KYLA WAZANA TOMPKINS
Kyla Wazana Tompkins is Professor and Chair of Global Gender and Sexuality Studies at the University at Buffalo. She is the author of Racial Indigestion: Eating Bodies in the Nineteenth Century (2012) and the co-editor of Keywords for Gender and Sexuality Studies (2021) and a two-part special issue of GLQ: On the Visceral (2014). She just completed a new book, Deviant Matter: Ferment, Jelly, Intoxication, Rot
KAREN TONGSON
Karen Tongson is the author of Normporn: Queer Viewers and the TV That Soothes Us (2023), Why Karen Carpenter Matters (one of Pitchfork’s “Best Music Books of 2019”), and Relocations: Queer Suburban Imaginaries (2011). In 2019, she was awarded Lambda Literary’s Jeanne Córdova Prize for Lesbian/Queer Nonfiction. She directs the Mellon-funded Consortium for Gender, Sexuality, Race and Public Culture at USC Dornsife, where she is also Chair of Gender & Sexuality Studies, and Professor of Gender & Sexuality Studies, English, and American Studies & Ethnicity.

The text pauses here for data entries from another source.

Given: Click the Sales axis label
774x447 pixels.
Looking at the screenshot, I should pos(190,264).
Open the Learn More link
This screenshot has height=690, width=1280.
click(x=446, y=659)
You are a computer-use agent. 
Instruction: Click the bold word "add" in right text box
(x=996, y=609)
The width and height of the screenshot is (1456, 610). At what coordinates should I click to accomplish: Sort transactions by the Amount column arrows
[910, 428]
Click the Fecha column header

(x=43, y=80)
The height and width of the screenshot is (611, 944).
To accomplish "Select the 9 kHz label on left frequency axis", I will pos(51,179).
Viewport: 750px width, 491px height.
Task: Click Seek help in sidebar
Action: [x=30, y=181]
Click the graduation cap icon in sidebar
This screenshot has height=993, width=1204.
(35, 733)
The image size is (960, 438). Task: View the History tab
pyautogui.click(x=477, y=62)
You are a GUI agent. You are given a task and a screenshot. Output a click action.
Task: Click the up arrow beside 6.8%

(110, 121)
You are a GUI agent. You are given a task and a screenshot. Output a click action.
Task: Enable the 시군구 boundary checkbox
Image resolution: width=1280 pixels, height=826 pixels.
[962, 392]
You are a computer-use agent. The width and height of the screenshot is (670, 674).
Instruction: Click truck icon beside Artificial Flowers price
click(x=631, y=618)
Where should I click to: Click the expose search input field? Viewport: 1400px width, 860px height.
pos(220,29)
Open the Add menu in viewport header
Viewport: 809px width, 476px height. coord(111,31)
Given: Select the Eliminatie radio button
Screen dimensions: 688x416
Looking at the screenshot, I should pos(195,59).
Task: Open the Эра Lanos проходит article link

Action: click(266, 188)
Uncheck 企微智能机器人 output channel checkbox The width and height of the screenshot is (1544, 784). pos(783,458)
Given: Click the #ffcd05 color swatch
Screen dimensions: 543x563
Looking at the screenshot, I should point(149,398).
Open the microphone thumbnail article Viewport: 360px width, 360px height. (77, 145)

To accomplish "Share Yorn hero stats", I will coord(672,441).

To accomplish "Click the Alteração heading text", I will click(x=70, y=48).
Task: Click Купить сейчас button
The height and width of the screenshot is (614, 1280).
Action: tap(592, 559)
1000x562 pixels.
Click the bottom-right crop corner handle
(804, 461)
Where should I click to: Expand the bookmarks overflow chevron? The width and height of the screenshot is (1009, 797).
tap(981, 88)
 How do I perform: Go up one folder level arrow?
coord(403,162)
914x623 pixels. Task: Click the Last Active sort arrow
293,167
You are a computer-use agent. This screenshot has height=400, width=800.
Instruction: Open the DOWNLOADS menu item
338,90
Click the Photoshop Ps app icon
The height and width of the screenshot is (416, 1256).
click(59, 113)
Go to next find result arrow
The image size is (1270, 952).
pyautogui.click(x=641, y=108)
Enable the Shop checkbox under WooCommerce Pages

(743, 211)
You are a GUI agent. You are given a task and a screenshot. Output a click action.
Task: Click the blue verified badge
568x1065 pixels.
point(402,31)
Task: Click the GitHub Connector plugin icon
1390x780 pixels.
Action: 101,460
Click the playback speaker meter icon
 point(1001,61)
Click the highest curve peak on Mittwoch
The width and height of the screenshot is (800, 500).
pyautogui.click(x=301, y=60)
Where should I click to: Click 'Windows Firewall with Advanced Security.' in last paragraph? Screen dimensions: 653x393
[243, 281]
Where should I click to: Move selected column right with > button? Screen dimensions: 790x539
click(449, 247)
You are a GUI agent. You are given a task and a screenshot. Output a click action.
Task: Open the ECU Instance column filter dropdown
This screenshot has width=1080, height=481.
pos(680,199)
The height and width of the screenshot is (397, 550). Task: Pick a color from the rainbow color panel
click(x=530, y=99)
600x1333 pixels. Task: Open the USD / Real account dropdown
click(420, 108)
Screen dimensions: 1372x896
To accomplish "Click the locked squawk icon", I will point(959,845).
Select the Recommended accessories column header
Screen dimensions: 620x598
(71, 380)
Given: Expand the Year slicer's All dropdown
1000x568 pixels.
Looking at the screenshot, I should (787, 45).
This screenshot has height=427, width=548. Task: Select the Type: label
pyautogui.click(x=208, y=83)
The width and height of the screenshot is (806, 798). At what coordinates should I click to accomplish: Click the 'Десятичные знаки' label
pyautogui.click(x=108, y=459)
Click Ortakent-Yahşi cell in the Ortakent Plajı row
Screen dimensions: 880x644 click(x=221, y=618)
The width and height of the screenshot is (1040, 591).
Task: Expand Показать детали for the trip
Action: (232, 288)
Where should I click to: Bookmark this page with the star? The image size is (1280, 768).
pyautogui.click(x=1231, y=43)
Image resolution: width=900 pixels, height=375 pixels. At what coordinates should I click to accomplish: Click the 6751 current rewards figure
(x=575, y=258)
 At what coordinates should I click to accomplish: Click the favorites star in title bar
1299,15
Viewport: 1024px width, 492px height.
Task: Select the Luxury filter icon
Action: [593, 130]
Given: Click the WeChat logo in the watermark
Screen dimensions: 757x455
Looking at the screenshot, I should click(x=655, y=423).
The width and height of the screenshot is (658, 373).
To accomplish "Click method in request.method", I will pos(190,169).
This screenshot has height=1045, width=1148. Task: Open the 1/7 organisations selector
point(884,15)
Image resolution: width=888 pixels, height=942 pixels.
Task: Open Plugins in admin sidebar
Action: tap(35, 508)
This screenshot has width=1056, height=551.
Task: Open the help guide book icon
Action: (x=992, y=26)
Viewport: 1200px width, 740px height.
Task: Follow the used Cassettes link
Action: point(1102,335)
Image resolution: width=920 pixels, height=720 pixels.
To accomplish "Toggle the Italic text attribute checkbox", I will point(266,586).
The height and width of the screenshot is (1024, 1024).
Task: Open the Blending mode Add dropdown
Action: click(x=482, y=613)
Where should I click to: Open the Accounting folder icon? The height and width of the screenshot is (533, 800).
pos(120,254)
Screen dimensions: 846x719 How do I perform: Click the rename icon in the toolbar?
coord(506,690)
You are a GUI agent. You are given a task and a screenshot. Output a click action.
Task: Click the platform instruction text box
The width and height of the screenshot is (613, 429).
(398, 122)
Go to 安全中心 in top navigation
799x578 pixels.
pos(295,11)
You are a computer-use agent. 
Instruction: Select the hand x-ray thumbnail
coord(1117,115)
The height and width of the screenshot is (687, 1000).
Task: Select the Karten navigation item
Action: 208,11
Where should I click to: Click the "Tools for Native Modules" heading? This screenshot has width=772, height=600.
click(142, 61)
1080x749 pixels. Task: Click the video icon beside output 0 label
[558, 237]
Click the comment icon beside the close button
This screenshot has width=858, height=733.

Tongson hosts the podcasts The Gaymazing Race with Nicole J. Georges, and The Art of Grief with Dr. Megan Auster-Rosen. She’s currently a Presidential Visiting Fellow at Yale University (2024-25), as well as a LeBoff Distinguished Scholar in Media, Culture and Communication at NYU Steinhardt (2025).
MICHAEL WANG
Michael Wang is an artist based in New York. His practice uses systems that operate at both planetary and regional scales as media for art, addressing climate change, species distribution, resource allocation and the global economy. Wang’s work was the subject of solo exhibitions at Prada Rong Zhai, Shanghai (2022); LMCC’s Arts Center at Governors Island, New York (curated by Swiss Institute, 2019); and the Fondazione Prada, Milan (2017). His work has also been included in Elevation 1049 in Gstaad (2023); the 13th Shanghai Biennale (2021); Manifesta 12 in Palermo (2018); and the XX Bienal de Arquitectura y Urbanismo in Valparaíso (2017). In 2017, he was a recipient of the Joan Mitchell Foundation Painters & Sculptors Grant. Wang teaches at Columbia’s Graduate School of Architecture, Planning and Preservation.
JACK WATERS
Member of NYOBS, the alternative Queer-skinned experimental free-association “kitchen” band. Co-writer, composer, and lead of “Jason and Shirley,” a feature screened at MoMA, and on the Criterion Channel; Co-founder of community art garden Le Petit Versailles, and the multipurpose member-based nonprofit arts umbrella Allied Productions, Inc. Queer experimental/hybrid filmmaking includes “Percodan And Wisdom” based on the poem by Sur Rodney (Sur). Member of performance collectives POOL, and DanceTube; Co-steward of ABC No Rio’s archival collections; Scribe, and the creator of “Pestilence,” a multi-media musical opus tracing culture from single-cell organisms to the end of society as we know it.
ALLEN S. WEISS
Allen S. Weiss is a writer, theorist, curator, playwright and photographer, and is the author and editor of over forty volumes in the fields of art history, performance theory, landscape architecture, gastronomy, sound art and experimental theater. He divides his time between New York, Paris, Nice, and spends a month every Autumn in Kyoto. His work on Japanese culture includes the literary anthology Le goût de Kyoto (Mercure de France), Zen Landscapes: Perspectives on Japanese Gardens and Ceramics and The Grain of the Clay: Relections on Ceramics and the Art of Collecting (both from Reaktion Books), and most recently Illusory Dwellings (Stone Bridge Press), as well as Radio Gidayū, a Kyoto soundscape (Deutschlandfunk Kultur). He has been the recipient of Fulbright, Étant Donnés, and Japan Foundation grants, and teaches in the departments of Performance Studies and Cinema Studies at New York University.
MIDORI YOSHIMOTO
Midori Yoshimoto is professor of art history and gallery director at New Jersey City University. Yoshimoto specializes in post-1945 Japanese art and its diaspora with a focus on women artists, Fluxus, and intermedia. Her 2005 book, Into Performance: Japanese Women Artists in New York, led to numerous publications including an essay in Yoko Ono One Woman Show (MoMA, 2015). Yoshimoto co-curated Viva Video! The Art and Life of Shigeko Kubota, presented at three museums in Japan in 2021 and 2022. Last year, she guestcurated the exhibition, Out of Bounds: Japanese Women Artists in Fluxus at the Japan Society Gallery.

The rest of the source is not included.